Pensions: alternatively secured pensions: introduction
Following the changes to the pension scheme rules from 6 April 2006, scheme members were given much greater freedom to decide when and how to take their benefits. Before 6 April 2006, there was a requirement in all cases for a pension scheme member to secure an income for life at age 75 by taking a pension or annuity. From 6 April 2006, although the requirement to annuitize at age 75 remained, an alternative that was provided for members of defined contribution schemes (IHTM17020) at age 75 was to enter an alternatively secured pension (ASP) arrangement. This enabled members to draw down an income each year from their pension fund subject to minimum and maximum amounts.
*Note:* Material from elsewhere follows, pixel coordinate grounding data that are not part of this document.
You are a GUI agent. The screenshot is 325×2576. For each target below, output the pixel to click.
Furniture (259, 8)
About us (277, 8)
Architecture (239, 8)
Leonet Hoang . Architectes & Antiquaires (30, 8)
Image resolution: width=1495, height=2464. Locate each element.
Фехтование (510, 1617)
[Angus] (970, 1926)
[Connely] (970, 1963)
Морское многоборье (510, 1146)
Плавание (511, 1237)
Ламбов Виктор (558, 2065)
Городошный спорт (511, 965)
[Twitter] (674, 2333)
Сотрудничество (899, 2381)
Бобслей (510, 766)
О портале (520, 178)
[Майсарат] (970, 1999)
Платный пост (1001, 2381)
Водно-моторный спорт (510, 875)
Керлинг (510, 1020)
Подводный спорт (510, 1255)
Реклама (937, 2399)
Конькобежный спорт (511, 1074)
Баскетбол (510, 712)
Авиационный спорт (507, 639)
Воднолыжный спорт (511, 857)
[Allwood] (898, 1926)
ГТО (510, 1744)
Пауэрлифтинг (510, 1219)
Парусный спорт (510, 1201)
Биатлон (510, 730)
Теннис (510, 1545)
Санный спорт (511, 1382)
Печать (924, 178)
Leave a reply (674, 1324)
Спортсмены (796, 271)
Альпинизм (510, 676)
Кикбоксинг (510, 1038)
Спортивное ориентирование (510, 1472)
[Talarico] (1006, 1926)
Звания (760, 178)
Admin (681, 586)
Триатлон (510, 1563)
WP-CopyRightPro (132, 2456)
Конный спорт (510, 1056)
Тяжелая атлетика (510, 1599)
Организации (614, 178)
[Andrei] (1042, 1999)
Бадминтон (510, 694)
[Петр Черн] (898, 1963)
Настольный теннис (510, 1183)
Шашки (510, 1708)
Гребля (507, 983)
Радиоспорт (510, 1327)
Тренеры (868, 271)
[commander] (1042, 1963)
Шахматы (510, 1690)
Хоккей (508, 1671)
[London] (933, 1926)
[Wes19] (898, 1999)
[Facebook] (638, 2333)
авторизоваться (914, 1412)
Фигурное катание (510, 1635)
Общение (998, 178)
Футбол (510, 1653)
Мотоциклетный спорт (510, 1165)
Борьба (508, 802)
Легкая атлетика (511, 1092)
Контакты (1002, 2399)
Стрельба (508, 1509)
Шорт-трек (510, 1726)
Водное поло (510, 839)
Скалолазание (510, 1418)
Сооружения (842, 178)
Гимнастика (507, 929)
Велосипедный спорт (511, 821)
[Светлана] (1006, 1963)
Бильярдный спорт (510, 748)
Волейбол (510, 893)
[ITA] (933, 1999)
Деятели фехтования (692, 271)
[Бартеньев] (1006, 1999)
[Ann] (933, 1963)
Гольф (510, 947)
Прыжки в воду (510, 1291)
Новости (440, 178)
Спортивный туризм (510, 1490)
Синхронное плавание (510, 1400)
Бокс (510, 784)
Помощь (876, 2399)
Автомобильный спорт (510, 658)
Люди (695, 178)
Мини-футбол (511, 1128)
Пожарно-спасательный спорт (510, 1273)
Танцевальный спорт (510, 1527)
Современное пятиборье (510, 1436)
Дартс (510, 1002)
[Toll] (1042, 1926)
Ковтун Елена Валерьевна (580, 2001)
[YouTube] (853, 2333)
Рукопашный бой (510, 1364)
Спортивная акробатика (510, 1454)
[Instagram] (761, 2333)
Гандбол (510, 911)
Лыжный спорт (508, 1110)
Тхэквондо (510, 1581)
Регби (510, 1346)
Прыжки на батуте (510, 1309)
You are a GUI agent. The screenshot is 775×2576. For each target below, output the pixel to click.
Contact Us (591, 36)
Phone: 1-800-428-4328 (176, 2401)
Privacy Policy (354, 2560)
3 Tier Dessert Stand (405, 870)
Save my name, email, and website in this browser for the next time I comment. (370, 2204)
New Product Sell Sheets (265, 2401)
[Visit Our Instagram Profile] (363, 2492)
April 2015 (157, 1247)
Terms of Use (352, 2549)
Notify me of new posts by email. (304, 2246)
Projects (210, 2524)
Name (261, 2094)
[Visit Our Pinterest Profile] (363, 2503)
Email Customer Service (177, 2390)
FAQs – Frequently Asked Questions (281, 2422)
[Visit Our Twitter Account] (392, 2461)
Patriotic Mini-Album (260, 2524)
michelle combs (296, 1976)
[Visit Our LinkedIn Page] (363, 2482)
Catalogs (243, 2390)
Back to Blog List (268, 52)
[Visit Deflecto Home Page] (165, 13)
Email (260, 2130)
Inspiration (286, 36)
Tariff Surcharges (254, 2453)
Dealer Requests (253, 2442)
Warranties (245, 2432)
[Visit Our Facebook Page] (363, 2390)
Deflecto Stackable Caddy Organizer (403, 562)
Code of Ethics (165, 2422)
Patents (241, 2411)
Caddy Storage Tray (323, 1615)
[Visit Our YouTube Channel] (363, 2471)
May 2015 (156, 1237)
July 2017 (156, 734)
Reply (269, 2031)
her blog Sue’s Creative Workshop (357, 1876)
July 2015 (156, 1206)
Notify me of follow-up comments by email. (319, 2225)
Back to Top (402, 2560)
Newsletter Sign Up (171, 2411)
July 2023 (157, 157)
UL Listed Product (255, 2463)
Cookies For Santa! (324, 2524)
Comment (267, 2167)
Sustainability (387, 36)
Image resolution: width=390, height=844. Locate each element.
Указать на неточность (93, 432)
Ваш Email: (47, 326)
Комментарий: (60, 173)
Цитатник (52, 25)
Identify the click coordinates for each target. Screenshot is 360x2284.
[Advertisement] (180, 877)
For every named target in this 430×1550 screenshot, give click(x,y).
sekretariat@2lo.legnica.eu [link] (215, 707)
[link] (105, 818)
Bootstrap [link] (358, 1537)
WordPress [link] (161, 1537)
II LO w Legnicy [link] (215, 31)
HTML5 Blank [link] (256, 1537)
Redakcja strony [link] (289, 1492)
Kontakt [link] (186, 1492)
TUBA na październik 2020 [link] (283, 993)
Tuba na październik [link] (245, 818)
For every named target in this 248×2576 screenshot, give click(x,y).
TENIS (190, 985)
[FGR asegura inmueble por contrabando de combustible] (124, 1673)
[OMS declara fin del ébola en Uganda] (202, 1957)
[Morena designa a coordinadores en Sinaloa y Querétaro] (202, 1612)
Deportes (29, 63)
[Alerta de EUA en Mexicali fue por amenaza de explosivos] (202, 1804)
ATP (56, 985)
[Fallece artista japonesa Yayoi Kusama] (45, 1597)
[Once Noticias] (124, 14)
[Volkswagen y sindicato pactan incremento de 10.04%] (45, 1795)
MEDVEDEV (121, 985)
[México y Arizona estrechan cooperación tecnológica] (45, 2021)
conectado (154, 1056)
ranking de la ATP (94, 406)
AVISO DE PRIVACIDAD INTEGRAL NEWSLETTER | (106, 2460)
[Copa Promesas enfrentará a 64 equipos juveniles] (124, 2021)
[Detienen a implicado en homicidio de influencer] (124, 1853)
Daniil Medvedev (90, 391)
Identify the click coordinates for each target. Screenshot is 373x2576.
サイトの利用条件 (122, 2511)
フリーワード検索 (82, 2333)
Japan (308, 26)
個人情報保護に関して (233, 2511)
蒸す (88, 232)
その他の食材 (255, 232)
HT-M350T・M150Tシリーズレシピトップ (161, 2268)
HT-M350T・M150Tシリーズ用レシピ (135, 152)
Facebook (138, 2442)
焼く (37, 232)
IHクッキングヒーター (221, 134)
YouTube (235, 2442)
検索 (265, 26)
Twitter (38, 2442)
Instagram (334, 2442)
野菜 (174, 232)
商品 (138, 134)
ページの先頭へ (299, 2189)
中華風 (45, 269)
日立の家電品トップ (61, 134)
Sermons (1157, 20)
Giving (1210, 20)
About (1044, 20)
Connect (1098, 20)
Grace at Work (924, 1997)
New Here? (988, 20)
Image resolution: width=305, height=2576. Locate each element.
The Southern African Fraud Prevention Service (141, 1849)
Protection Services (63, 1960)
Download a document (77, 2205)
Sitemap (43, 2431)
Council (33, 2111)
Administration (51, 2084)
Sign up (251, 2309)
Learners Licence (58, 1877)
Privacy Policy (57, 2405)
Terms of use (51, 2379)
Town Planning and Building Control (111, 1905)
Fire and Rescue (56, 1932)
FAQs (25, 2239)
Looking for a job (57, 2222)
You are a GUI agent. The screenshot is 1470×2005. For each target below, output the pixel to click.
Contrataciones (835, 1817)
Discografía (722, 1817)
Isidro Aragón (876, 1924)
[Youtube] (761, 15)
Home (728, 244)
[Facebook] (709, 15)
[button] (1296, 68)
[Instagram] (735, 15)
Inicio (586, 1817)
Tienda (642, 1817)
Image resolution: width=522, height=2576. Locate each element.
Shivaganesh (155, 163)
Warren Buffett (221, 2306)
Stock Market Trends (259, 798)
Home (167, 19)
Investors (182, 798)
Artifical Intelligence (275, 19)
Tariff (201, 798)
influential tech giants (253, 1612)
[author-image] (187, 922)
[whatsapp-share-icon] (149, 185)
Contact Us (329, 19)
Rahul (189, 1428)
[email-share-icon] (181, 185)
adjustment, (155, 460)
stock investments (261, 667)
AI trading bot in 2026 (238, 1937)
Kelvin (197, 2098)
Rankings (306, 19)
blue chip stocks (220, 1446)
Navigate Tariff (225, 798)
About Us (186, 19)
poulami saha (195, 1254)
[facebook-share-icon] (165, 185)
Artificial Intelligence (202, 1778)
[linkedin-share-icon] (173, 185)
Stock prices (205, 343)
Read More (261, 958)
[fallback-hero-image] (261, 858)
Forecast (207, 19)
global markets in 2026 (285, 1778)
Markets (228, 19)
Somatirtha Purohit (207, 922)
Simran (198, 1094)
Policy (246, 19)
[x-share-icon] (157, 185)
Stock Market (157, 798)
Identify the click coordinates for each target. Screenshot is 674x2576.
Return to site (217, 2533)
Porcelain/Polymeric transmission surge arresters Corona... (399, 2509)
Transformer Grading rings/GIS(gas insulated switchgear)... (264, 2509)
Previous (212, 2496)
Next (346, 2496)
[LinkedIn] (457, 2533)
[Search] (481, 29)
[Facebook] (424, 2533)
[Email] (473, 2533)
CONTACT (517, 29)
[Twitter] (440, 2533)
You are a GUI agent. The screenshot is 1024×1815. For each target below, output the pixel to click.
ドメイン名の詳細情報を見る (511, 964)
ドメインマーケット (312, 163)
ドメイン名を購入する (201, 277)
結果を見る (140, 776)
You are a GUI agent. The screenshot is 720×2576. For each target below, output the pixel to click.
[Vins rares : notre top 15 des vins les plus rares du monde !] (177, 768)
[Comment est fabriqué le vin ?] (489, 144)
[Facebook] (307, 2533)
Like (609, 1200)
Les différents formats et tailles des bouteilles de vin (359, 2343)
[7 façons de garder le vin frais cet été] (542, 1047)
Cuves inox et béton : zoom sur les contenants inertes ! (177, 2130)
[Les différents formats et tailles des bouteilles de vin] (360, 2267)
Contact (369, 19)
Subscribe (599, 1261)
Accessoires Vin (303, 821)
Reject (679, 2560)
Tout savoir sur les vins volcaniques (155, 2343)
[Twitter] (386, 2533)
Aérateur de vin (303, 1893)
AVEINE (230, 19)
An ASP has stricter rules than those for unsecured pension funds in general regarding the level of income that can be drawn and the frequency of reviews of the fund value. The purpose of the maximum limit on withdrawals is to minimise the risk of the member’s fund being exhausted before they die. Inevitably, this means that funds will be left over when the member does die. In extreme cases, with minimum withdrawals, a substantial pension fund can be built up that can be passed on to beneficiaries.
Because of this possibility, specific Inheritance Tax charges were introduced in IHTA84/S151A-E which apply depending on the way in which the ASP funds originate and the way they are used. The person liable for tax chargeable on ASP left-over funds is the scheme administrator, and not the deceased scheme member’s personal representatives (IHTM17353).